Empresas caloteiras são parceiras de Dória

São as “empresas do bem” de Dória. Ou melhor: bem caloteiras. Devem milhões aos cofres da prefeitura, e a multa é ganhar publicidade nas redes sociais.

Chico Nery

Professor da rede pública de Campinas

segunda-feira 23 de outubro| Edição do dia

Em tempos de crise econômica, usada como justificativa para atrasar o salário de trabalhadores, demitir, cortar direitos, terceirizar, dar ração para crianças e moradores de rua, as empresas que devem milhões para a prefeitura de São Paulo ganham publicidade. É isso mesmo, você não leu errado.

São as “empresas do bem” de Dória. Ou melhor: bem caloteiras. Devem milhões aos cofres da prefeitura, e a multa é ganhar publicidade nas redes sociais.

É o caso da Siemens: deve 79,5 milhões em ISS(Imposto Sobre Serviços) para a cidade, mas ganhou um vídeo no perfil do prefeito e foi capa de sua revista LIDE pelo empréstimo de uma carreta com tomógrafo.

Já a AMBEV, que deve mais de 76 mil reais aos cofres, teve publicidade por patrocinar as reformas de quadras do Ibirapuera, e ainda dar de presente um “agrado” para o prefeito: uma geladeira para seu gabinete. A mesma Ambev que Doria orientou a inflar proposta para ganhar a concorrência do carnaval. Como são lindas as empresas do bem.

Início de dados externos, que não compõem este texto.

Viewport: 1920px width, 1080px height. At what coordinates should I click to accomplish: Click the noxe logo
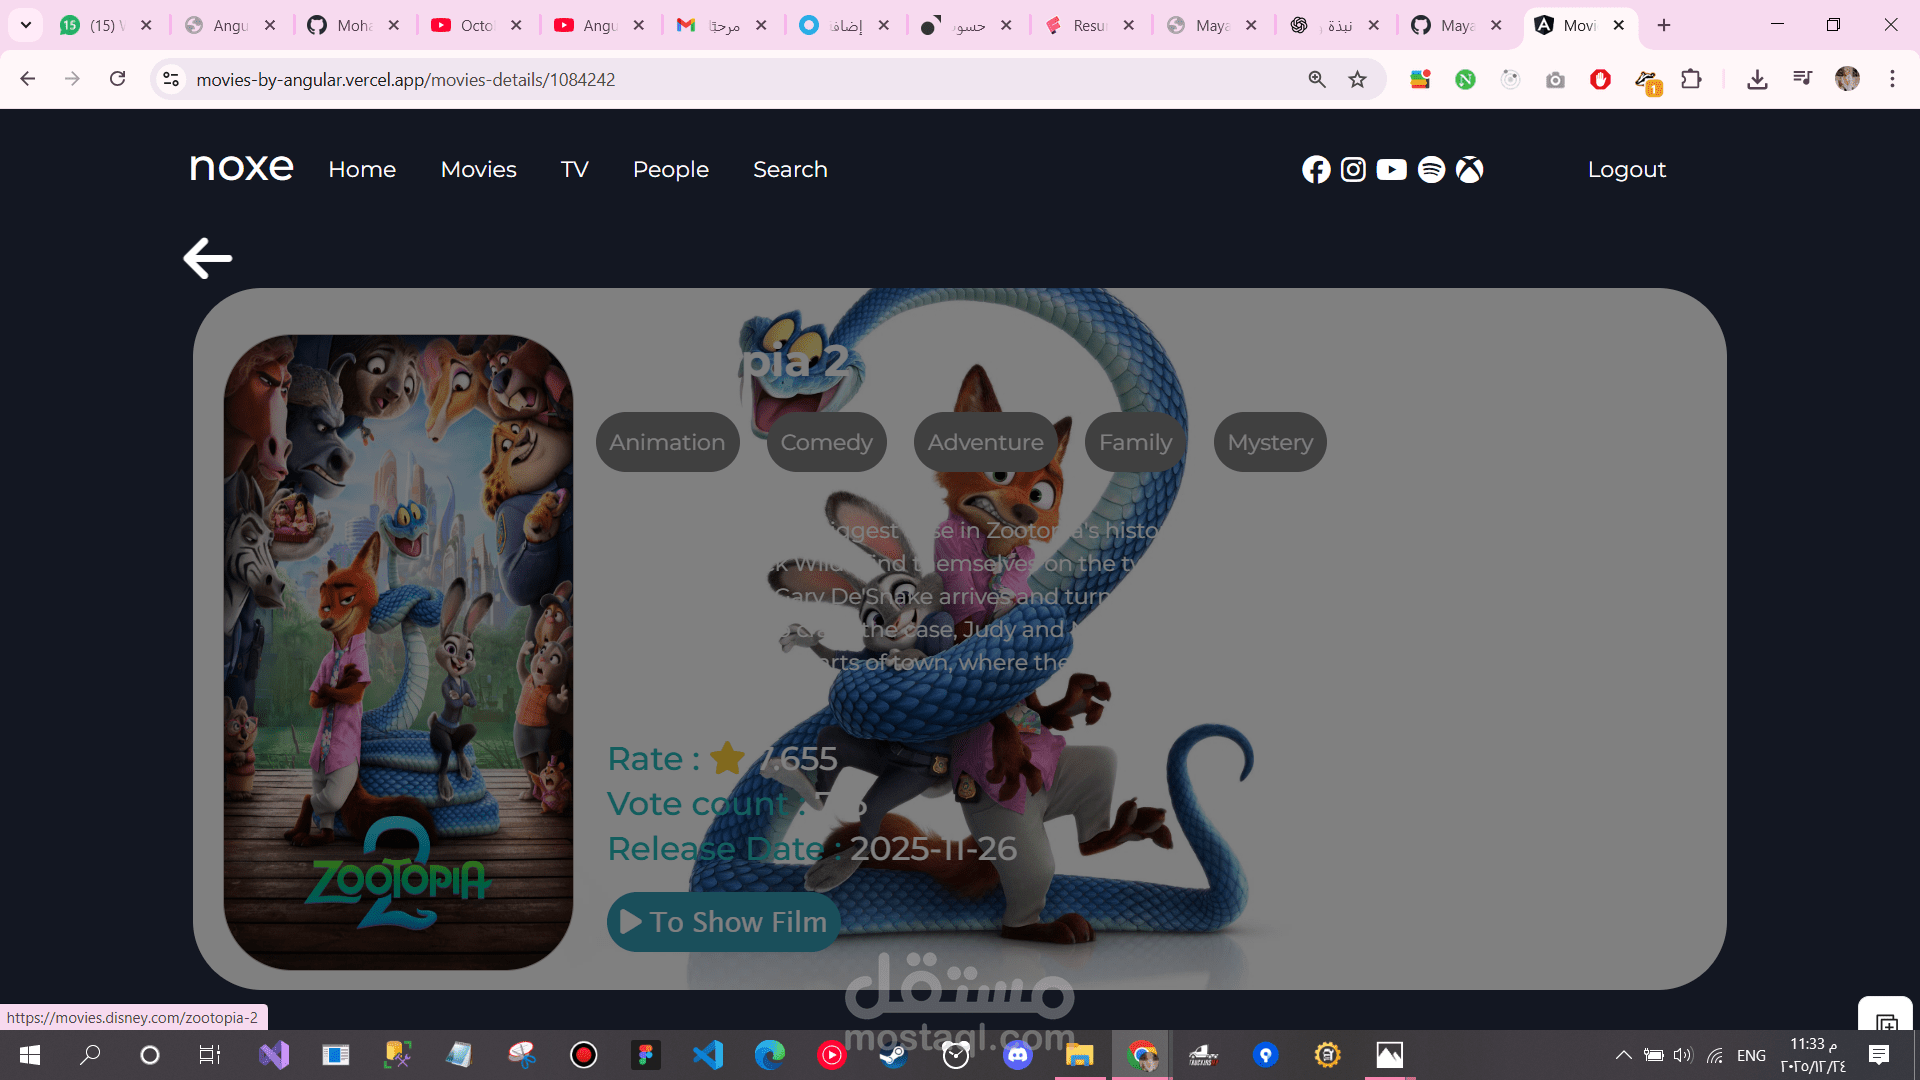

A Lista é enorme, e tem como a principal líder a recordista Bemis Latin America: trocou sua dívida de 727 milhões com a cidade pela doação de camisetas para os projetos de Dória. Isso mesmo: ganharam publicidade por doar 5 mil reais em camisetas enquanto continuam devendo 727 milhões aos cofres públicos. Caso similar temos com a Único Asfaltos, que deve mais de 190 mil reais, e ganhou publicidade por doar 800 reais em material. Ainda entra nessa a Ultrafarma, que patrocinou painéis de Dória no último jogo do Brasil.

Dória é o prefeito perfeito para os empresários: deixa o calote rolar, enquanto aumenta a publicidade. Mas não nos enganemos: o investimento que não ocorre na cidade, deverá encher os cofres da campanha de Dória nas próximas eleições. É desse jeito, que o candidato e seus meninos do MBL, que dizem ser “gestores” e não “políticos”, articulam a candidatura à presidência: governando exatamente da mesma forma que os partidos da ordem sempre governaram esse país em esquemas e negociatas com os empresários.

*Com informações de matéria publicada na Folha de São Paulo e portal da Prefeitura.